Each record should be written out exactly as given.
^^^^
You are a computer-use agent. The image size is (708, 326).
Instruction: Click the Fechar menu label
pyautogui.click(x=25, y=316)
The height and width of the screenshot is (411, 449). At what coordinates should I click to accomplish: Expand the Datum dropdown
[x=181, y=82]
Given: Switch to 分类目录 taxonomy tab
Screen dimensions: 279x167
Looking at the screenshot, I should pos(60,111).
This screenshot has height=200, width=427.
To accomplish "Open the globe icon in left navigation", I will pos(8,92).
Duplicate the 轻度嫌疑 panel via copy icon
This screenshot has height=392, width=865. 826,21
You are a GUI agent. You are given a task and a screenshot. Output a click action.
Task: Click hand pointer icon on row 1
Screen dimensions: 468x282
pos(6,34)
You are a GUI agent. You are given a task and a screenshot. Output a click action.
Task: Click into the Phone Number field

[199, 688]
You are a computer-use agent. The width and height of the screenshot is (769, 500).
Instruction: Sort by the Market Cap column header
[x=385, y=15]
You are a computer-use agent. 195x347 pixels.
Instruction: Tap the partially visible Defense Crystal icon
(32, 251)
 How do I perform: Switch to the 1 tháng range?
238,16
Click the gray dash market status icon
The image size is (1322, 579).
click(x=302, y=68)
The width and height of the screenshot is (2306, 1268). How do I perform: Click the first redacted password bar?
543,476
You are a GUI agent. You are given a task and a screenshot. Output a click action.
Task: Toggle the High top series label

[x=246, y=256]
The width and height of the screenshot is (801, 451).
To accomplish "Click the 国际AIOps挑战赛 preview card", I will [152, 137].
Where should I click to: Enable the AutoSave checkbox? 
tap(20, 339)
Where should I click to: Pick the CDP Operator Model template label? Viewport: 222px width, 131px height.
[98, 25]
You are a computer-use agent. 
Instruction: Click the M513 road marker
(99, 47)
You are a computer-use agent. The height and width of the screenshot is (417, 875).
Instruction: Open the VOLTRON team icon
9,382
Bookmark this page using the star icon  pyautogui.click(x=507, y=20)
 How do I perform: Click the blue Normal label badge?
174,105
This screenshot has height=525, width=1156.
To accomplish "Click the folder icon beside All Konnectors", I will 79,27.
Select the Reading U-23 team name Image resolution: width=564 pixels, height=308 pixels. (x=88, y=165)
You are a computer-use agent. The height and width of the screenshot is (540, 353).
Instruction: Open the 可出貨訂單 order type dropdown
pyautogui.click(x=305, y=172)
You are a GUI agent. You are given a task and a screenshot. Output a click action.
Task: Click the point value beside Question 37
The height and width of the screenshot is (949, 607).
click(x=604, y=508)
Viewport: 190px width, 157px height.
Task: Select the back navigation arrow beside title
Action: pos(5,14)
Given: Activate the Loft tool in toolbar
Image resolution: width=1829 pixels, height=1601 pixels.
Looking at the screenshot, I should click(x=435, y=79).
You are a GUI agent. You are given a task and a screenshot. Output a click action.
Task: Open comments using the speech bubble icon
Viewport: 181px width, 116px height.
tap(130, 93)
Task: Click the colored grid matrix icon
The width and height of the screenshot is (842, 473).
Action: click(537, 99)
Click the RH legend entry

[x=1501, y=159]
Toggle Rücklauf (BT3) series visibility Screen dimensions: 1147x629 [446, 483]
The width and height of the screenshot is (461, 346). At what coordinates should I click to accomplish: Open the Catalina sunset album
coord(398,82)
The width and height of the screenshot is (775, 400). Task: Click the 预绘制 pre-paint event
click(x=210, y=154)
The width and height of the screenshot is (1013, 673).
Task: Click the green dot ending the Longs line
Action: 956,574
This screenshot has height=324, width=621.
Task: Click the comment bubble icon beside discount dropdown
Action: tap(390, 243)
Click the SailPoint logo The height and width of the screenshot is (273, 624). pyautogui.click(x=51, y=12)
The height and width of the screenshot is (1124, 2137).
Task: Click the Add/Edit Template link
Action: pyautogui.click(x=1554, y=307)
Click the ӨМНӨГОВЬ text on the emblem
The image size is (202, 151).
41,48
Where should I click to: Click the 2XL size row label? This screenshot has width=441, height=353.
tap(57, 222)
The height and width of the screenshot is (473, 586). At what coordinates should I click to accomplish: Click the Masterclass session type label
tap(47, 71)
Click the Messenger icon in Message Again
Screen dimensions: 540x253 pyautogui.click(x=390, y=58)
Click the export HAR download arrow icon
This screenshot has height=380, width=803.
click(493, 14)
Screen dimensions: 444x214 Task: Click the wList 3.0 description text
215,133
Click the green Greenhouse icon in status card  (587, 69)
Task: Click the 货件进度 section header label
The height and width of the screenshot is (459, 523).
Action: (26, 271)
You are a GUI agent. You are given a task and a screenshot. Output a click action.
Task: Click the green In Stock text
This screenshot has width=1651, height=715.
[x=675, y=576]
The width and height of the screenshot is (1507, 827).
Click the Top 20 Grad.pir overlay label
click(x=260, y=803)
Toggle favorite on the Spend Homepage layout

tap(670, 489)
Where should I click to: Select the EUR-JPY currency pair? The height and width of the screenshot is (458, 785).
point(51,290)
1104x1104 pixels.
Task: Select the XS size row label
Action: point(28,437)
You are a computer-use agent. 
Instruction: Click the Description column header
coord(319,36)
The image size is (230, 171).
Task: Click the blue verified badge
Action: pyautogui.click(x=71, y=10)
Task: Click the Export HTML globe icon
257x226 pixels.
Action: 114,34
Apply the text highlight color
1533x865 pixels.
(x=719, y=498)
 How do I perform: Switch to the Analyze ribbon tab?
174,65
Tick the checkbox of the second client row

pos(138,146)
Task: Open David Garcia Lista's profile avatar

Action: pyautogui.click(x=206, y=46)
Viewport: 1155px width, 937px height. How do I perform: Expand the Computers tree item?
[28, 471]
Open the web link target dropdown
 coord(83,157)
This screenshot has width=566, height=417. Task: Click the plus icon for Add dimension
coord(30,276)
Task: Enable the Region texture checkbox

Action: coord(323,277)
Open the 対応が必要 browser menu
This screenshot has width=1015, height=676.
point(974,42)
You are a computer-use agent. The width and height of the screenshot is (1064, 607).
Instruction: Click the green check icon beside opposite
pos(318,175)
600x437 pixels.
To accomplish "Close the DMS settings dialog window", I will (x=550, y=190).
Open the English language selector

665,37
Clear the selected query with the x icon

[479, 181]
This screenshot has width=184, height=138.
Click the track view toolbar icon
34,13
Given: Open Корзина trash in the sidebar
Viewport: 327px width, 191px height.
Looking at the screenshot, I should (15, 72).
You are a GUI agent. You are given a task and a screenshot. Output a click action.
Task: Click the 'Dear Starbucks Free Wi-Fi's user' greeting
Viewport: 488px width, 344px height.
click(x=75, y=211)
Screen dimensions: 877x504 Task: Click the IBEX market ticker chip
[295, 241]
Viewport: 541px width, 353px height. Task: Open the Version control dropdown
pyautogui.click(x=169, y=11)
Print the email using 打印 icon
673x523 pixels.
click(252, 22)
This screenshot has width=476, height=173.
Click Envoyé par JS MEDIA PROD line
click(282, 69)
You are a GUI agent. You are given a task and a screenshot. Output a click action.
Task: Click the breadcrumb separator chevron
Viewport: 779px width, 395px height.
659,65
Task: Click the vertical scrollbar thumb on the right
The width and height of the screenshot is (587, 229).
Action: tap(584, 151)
^^^^
# Written answer:
You are a computer-use agent. The image size is (708, 326).
Instruction: Click the Fechar menu label
pyautogui.click(x=25, y=316)
The height and width of the screenshot is (411, 449). At what coordinates should I click to accomplish: Expand the Datum dropdown
[x=181, y=82]
Given: Switch to 分类目录 taxonomy tab
Screen dimensions: 279x167
Looking at the screenshot, I should pos(60,111).
This screenshot has height=200, width=427.
To accomplish "Open the globe icon in left navigation", I will pos(8,92).
Duplicate the 轻度嫌疑 panel via copy icon
This screenshot has height=392, width=865. 826,21
You are a GUI agent. You are given a task and a screenshot. Output a click action.
Task: Click hand pointer icon on row 1
Screen dimensions: 468x282
pos(6,34)
You are a GUI agent. You are given a task and a screenshot. Output a click action.
Task: Click into the Phone Number field

[199, 688]
You are a computer-use agent. The width and height of the screenshot is (769, 500).
Instruction: Sort by the Market Cap column header
[x=385, y=15]
You are a computer-use agent. 195x347 pixels.
Instruction: Tap the partially visible Defense Crystal icon
(32, 251)
 How do I perform: Switch to the 1 tháng range?
238,16
Click the gray dash market status icon
The image size is (1322, 579).
click(x=302, y=68)
The width and height of the screenshot is (2306, 1268). How do I perform: Click the first redacted password bar?
543,476
You are a GUI agent. You are given a task and a screenshot. Output a click action.
Task: Toggle the High top series label

[x=246, y=256]
The width and height of the screenshot is (801, 451).
To accomplish "Click the 国际AIOps挑战赛 preview card", I will [152, 137].
Where should I click to: Enable the AutoSave checkbox? 
tap(20, 339)
Where should I click to: Pick the CDP Operator Model template label? Viewport: 222px width, 131px height.
[98, 25]
You are a computer-use agent. 
Instruction: Click the M513 road marker
(99, 47)
You are a computer-use agent. The height and width of the screenshot is (417, 875).
Instruction: Open the VOLTRON team icon
9,382
Bookmark this page using the star icon  pyautogui.click(x=507, y=20)
 How do I perform: Click the blue Normal label badge?
174,105
This screenshot has height=525, width=1156.
To accomplish "Click the folder icon beside All Konnectors", I will 79,27.
Select the Reading U-23 team name Image resolution: width=564 pixels, height=308 pixels. (x=88, y=165)
You are a computer-use agent. The height and width of the screenshot is (540, 353).
Instruction: Open the 可出貨訂單 order type dropdown
pyautogui.click(x=305, y=172)
You are a GUI agent. You are given a task and a screenshot. Output a click action.
Task: Click the point value beside Question 37
The height and width of the screenshot is (949, 607).
click(x=604, y=508)
Viewport: 190px width, 157px height.
Task: Select the back navigation arrow beside title
Action: pos(5,14)
Given: Activate the Loft tool in toolbar
Image resolution: width=1829 pixels, height=1601 pixels.
Looking at the screenshot, I should click(x=435, y=79).
You are a GUI agent. You are given a task and a screenshot. Output a click action.
Task: Open comments using the speech bubble icon
Viewport: 181px width, 116px height.
tap(130, 93)
Task: Click the colored grid matrix icon
The width and height of the screenshot is (842, 473).
Action: click(537, 99)
Click the RH legend entry

[x=1501, y=159]
Toggle Rücklauf (BT3) series visibility Screen dimensions: 1147x629 [446, 483]
The width and height of the screenshot is (461, 346). At what coordinates should I click to accomplish: Open the Catalina sunset album
coord(398,82)
The width and height of the screenshot is (775, 400). Task: Click the 预绘制 pre-paint event
click(x=210, y=154)
The width and height of the screenshot is (1013, 673).
Task: Click the green dot ending the Longs line
Action: 956,574
This screenshot has height=324, width=621.
Task: Click the comment bubble icon beside discount dropdown
Action: tap(390, 243)
Click the SailPoint logo The height and width of the screenshot is (273, 624). pyautogui.click(x=51, y=12)
The height and width of the screenshot is (1124, 2137).
Task: Click the Add/Edit Template link
Action: pyautogui.click(x=1554, y=307)
Click the ӨМНӨГОВЬ text on the emblem
The image size is (202, 151).
41,48
Where should I click to: Click the 2XL size row label? This screenshot has width=441, height=353.
tap(57, 222)
The height and width of the screenshot is (473, 586). At what coordinates should I click to accomplish: Click the Masterclass session type label
tap(47, 71)
Click the Messenger icon in Message Again
Screen dimensions: 540x253 pyautogui.click(x=390, y=58)
Click the export HAR download arrow icon
This screenshot has height=380, width=803.
click(493, 14)
Screen dimensions: 444x214 Task: Click the wList 3.0 description text
215,133
Click the green Greenhouse icon in status card  (587, 69)
Task: Click the 货件进度 section header label
The height and width of the screenshot is (459, 523).
Action: (26, 271)
You are a GUI agent. You are given a task and a screenshot. Output a click action.
Task: Click the green In Stock text
This screenshot has width=1651, height=715.
[x=675, y=576]
The width and height of the screenshot is (1507, 827).
Click the Top 20 Grad.pir overlay label
click(x=260, y=803)
Toggle favorite on the Spend Homepage layout

tap(670, 489)
Where should I click to: Select the EUR-JPY currency pair? The height and width of the screenshot is (458, 785).
point(51,290)
1104x1104 pixels.
Task: Select the XS size row label
Action: point(28,437)
You are a computer-use agent. 
Instruction: Click the Description column header
coord(319,36)
The image size is (230, 171).
Task: Click the blue verified badge
Action: pyautogui.click(x=71, y=10)
Task: Click the Export HTML globe icon
257x226 pixels.
Action: 114,34
Apply the text highlight color
1533x865 pixels.
(x=719, y=498)
 How do I perform: Switch to the Analyze ribbon tab?
174,65
Tick the checkbox of the second client row

pos(138,146)
Task: Open David Garcia Lista's profile avatar

Action: pyautogui.click(x=206, y=46)
Viewport: 1155px width, 937px height. How do I perform: Expand the Computers tree item?
[28, 471]
Open the web link target dropdown
 coord(83,157)
This screenshot has width=566, height=417. Task: Click the plus icon for Add dimension
coord(30,276)
Task: Enable the Region texture checkbox

Action: coord(323,277)
Open the 対応が必要 browser menu
This screenshot has width=1015, height=676.
point(974,42)
You are a computer-use agent. The width and height of the screenshot is (1064, 607).
Instruction: Click the green check icon beside opposite
pos(318,175)
600x437 pixels.
To accomplish "Close the DMS settings dialog window", I will (x=550, y=190).
Open the English language selector

665,37
Clear the selected query with the x icon

[479, 181]
This screenshot has width=184, height=138.
Click the track view toolbar icon
34,13
Given: Open Корзина trash in the sidebar
Viewport: 327px width, 191px height.
Looking at the screenshot, I should (15, 72).
You are a GUI agent. You are given a task and a screenshot. Output a click action.
Task: Click the 'Dear Starbucks Free Wi-Fi's user' greeting
Viewport: 488px width, 344px height.
click(x=75, y=211)
Screen dimensions: 877x504 Task: Click the IBEX market ticker chip
[295, 241]
Viewport: 541px width, 353px height. Task: Open the Version control dropdown
pyautogui.click(x=169, y=11)
Print the email using 打印 icon
673x523 pixels.
click(252, 22)
This screenshot has width=476, height=173.
Click Envoyé par JS MEDIA PROD line
click(282, 69)
You are a GUI agent. You are given a task and a screenshot. Output a click action.
Task: Click the breadcrumb separator chevron
Viewport: 779px width, 395px height.
659,65
Task: Click the vertical scrollbar thumb on the right
The width and height of the screenshot is (587, 229).
Action: tap(584, 151)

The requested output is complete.